PLURALISME
Gus Dur dan Pluralisme
Oleh : ZACKY KHAIRUL UMAM
KOMPAS, 18 Desember 2019
Menteri
Agama RI yang pertama, Wahid Hasyim, menamai anaknya Abdurrahman ad-Dakhil,
lahir pada 4 Syakban 1359 Hijriah atau 9 September 1940 Masehi. Nama kecil
Abdurrahman Wahid alias Gus Dur ini tak populer. Namun, memperingati haul Gus
Dur ke-10 bulan ini, nama kecil itu perlu dimaknai kembali dalam ruang
kehidupan sosial-politik kita hari ini.
Ia bersama
sebagian kecil keluarganya dan seorang bekas budak Yunani eksil dari Damaskus,
ibu kota Dinasti Umayyah, menempuh perjalanan panjang dan selamat dari kejaran
tentara dan pembunuh bayaran Abbasiyyah. Lima tahun kemudian, Abdurrahman
mencapai Maghreb, sebutan dari Maroko dan sekitarnya saat itu. Mereka lalu
menyeberangi lautan untuk mencapai Andalusia, negeri yang sebagiannya sudah
diduduki penguasa Muslim selama beberapa dekade.
Dengan darah
setengah suku Berber Maroko dari ibunya, ia mudah memupuk kekuatan baru. Dengan
bantuan loyalis lama dari Gus Dur yang berada di kawasan itu dan dengan
strategi politik untuk menguasai kawasan Semenanjung Iberia, ia berhasil jadi
penguasa dinasti Umayyah di Andalusia, terhitung sejak 756. Karena itu, ia
masyhur sebagai ad-Dakhil, artinya ‘yang memasuki (Andalusia)’ atau ‘sang
imigran’.
Itulah
mengapa ia disebut Abdurrahman ad-Dakhil. Ia mendeklarasikan diri khalifah
Umayyah yang baru di Andalusia, khalifah yang merindukan Damaskus sepanjang
kekuasaannya di ranah perantauan. Ia juga dikenal sebagai Abdurrahman I,
sebagai yang pertama memimpin dinasti yang baru itu.
Secara
metaforis, kita bisa membacanya dengan Abdurrahman Wahid, pemimpin nomor satu
dan menyuburkan Andalusia dengan gairah pengetahuan dan memberi landasan pada
masyarakat majemuk era Islam klasik. Nama asli Gus Dur, Abdurrahman ad-Dakhil,
ataupun nama resminya di kemudian hari, Abdurrahman Wahid—terlepas nama ‘Wahid’
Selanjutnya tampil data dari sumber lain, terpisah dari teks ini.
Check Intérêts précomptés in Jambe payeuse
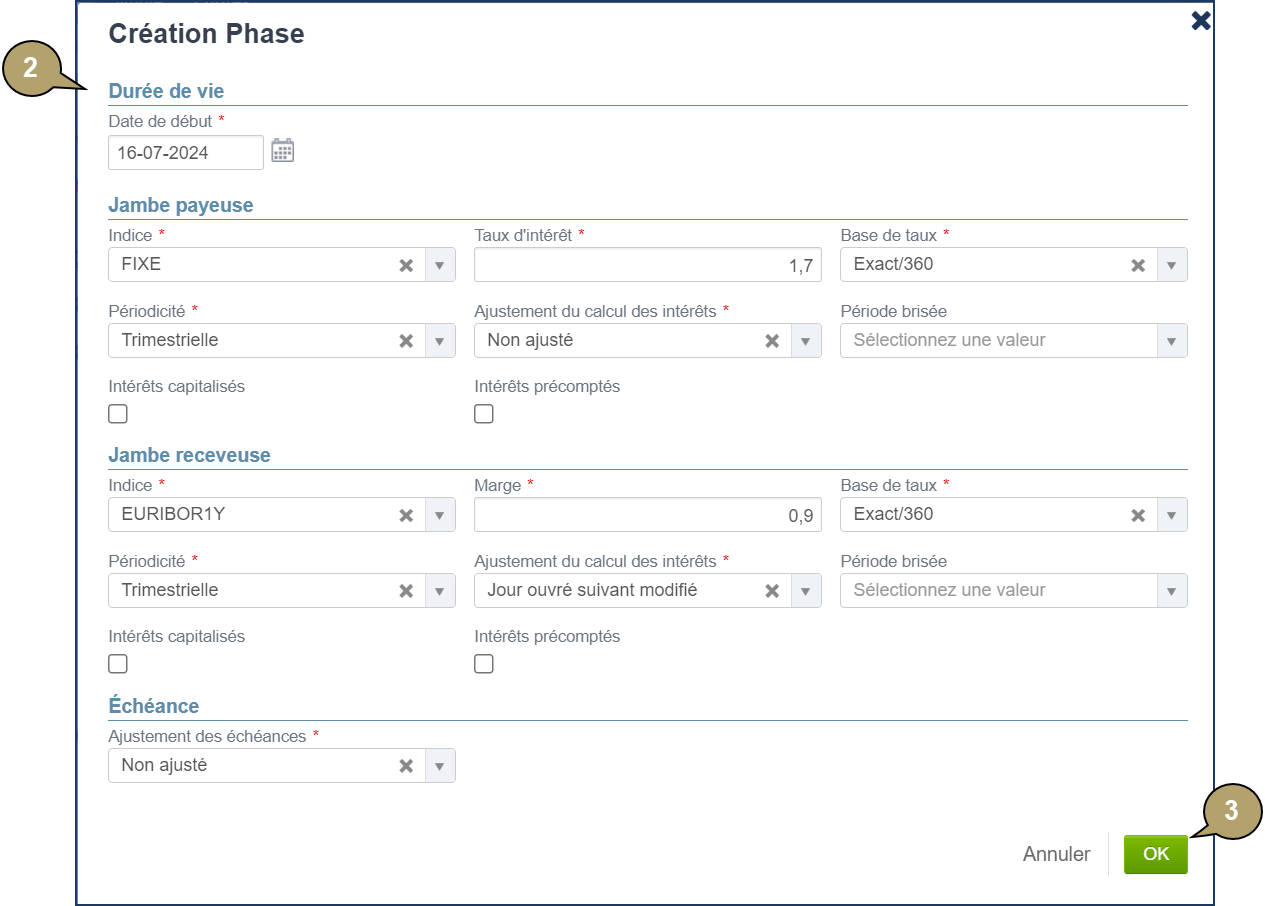 click(x=484, y=414)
ini dinukil dari ayahnya—berkelindan dengan figur khalifah itu.
Cerita
tentang khalifah masa lalu bukan melulu cerita tentang jihad dan perebutan
kekuasaan semata. Demikian juga, cerita tentang Andalusia juga bukan kisah
mengenai convivencia yang di dalamnya umat Muslim, Yahudi, dan Kristen hidup
berdampingan selama ratusan tahun. Kisah toleransi dan ko-eksistensi masa lalu
ialah tarik ulur kekuatan dan dominasi kelas penguasa, elite, dan pendukungnya
yang tidak selamanya hidup rukun bertetangga, tetapi kerap diwarnai oleh getir
pahit pembunuhan dan kekerasan massal.
Cara baru
membaca sejarah masa lalu ini mesti kita pakai untuk menengahi antara
romantisasi jihad penaklukan dan elegi tentang Islam yang harmonis dan toleran.
Para sejarawan Andalusia era mutakhir lebih bertumpu ke pengalaman sejenis ini.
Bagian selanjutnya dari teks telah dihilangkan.